REQUIREMENT
Give again only what runs from the line with "Where should I click to: Select" to the final line of the entries below, exactly as written and without pictures.

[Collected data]
>>>>

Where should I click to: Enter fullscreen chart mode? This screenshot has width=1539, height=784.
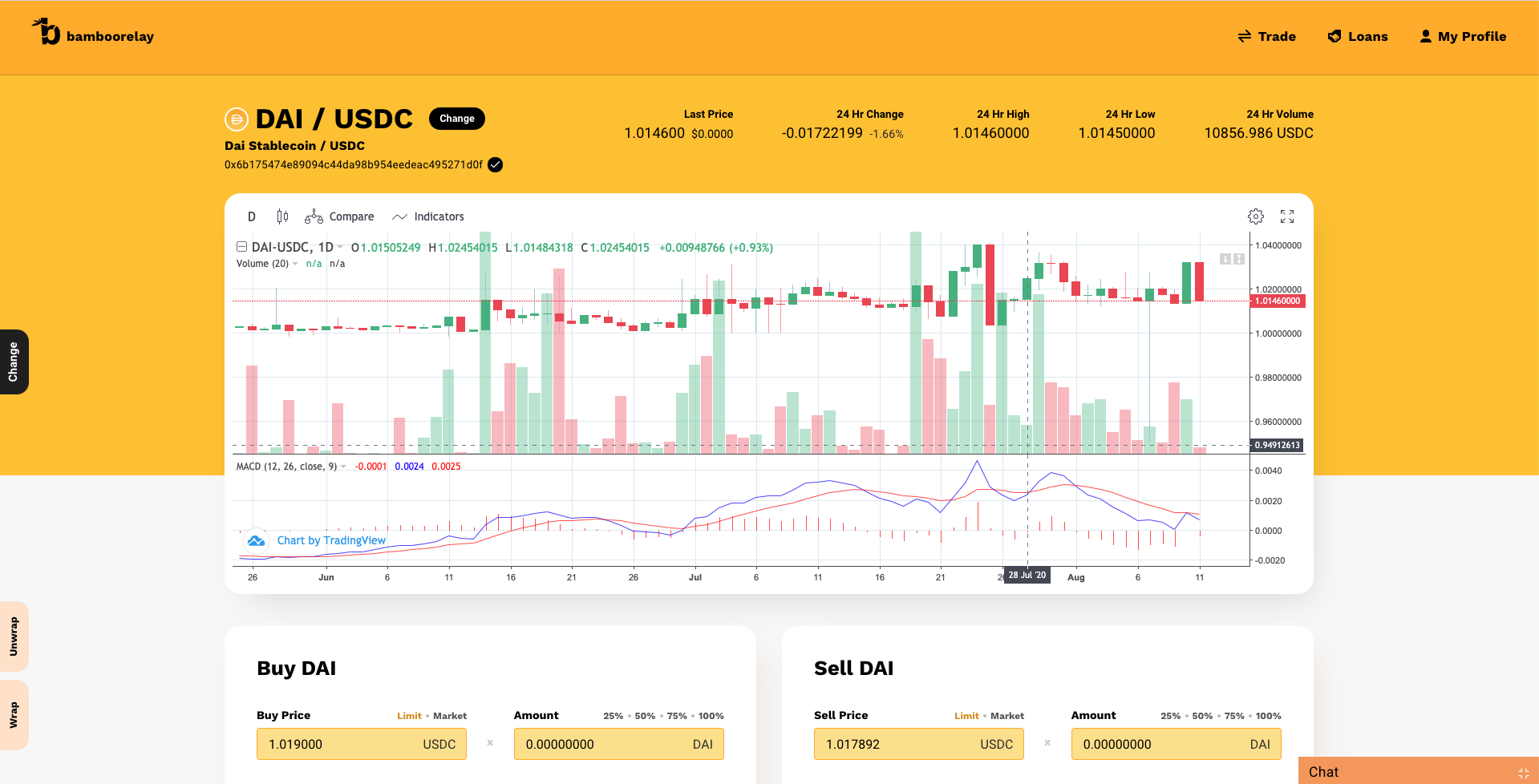[x=1287, y=216]
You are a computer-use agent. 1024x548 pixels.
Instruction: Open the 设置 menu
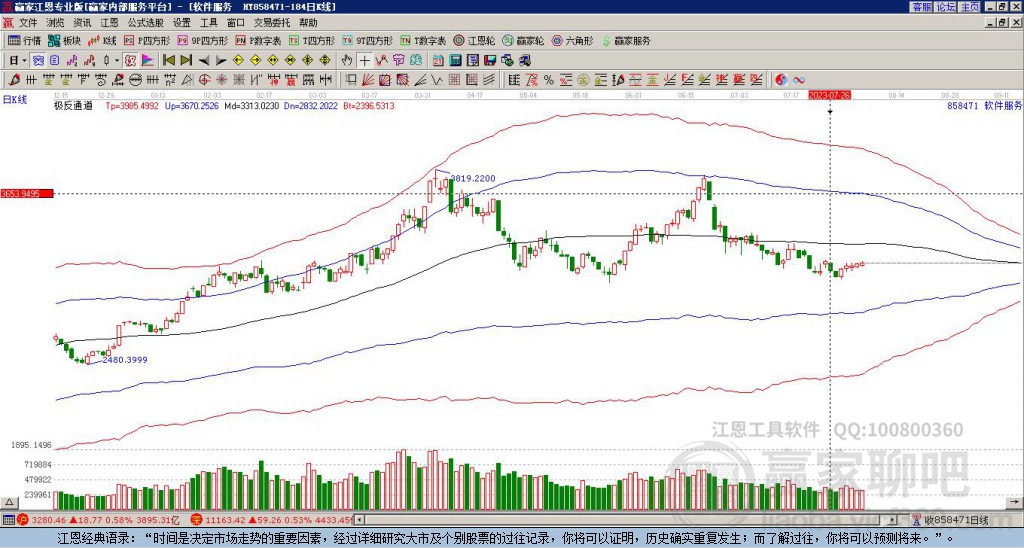182,21
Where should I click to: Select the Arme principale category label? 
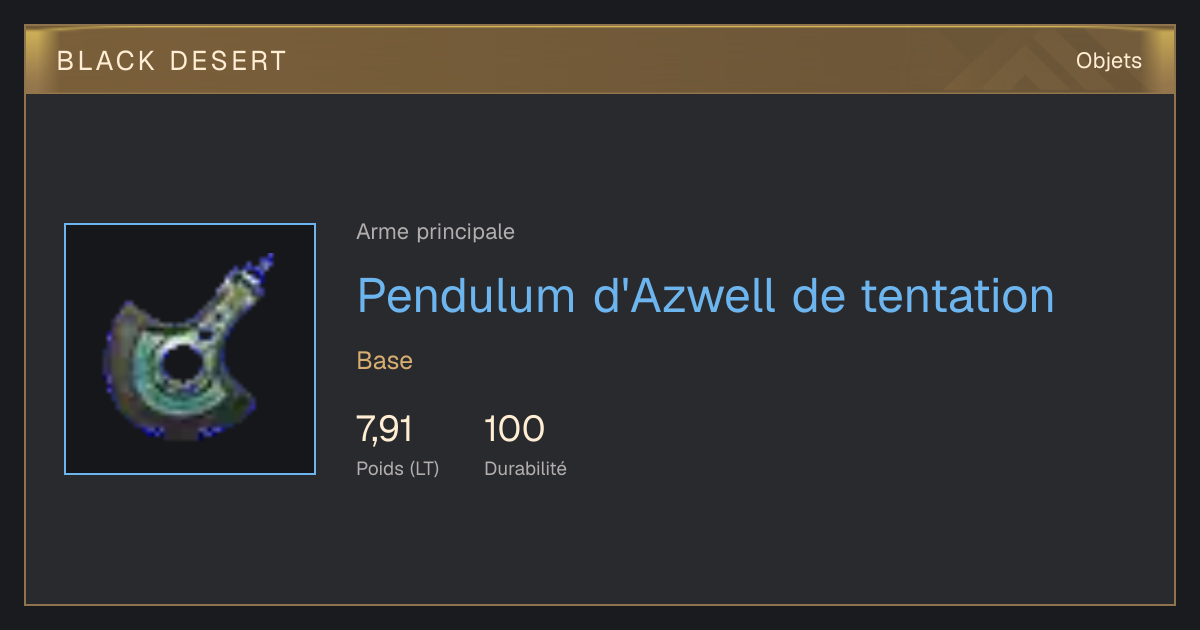click(436, 232)
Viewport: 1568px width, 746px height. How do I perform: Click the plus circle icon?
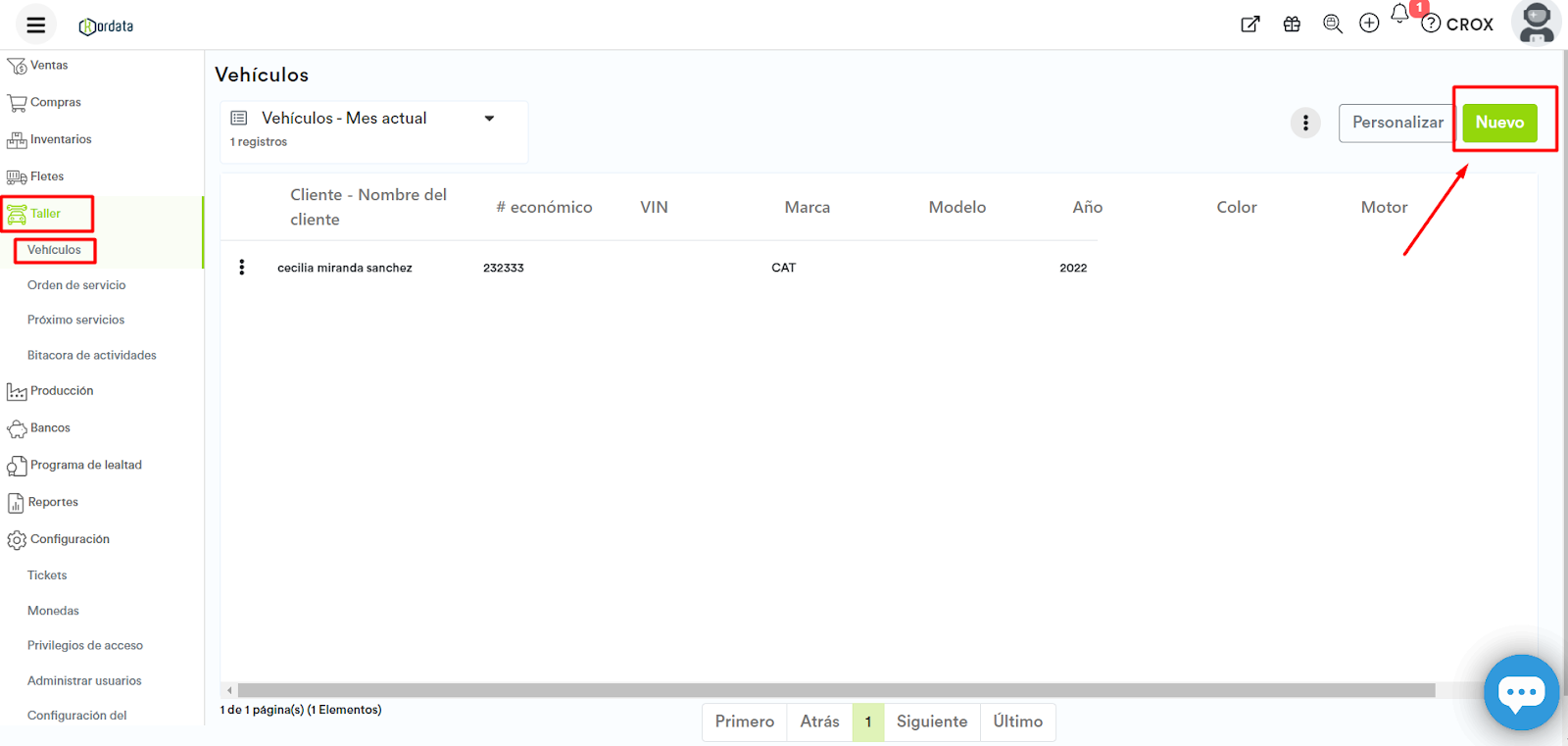[x=1369, y=24]
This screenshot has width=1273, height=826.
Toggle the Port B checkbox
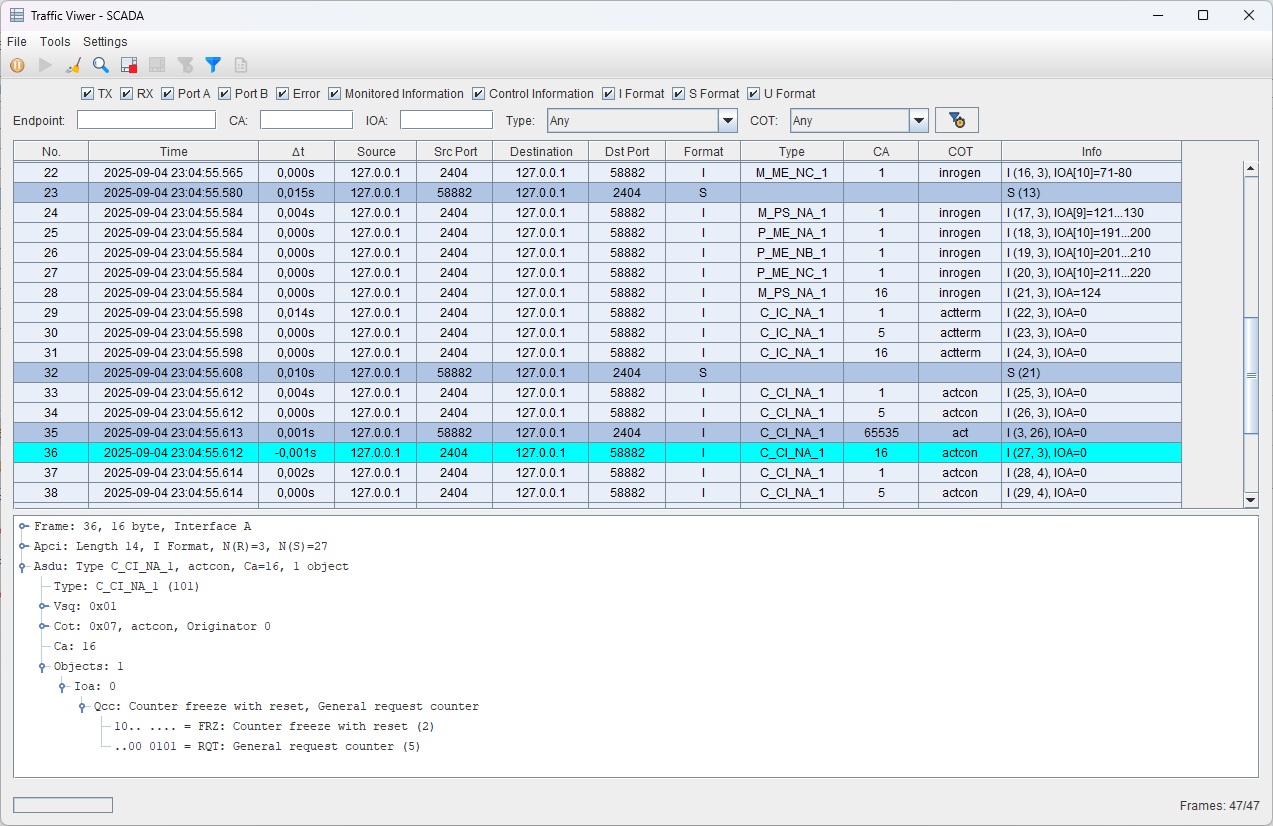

<<<<

EXERCISE RESPONSE
Where should I click to: Select the Arme principale category label? 
click(436, 232)
Viewport: 1568px width, 746px height. How do I perform: Click the plus circle icon?
[x=1369, y=24]
This screenshot has width=1273, height=826.
Toggle the Port B checkbox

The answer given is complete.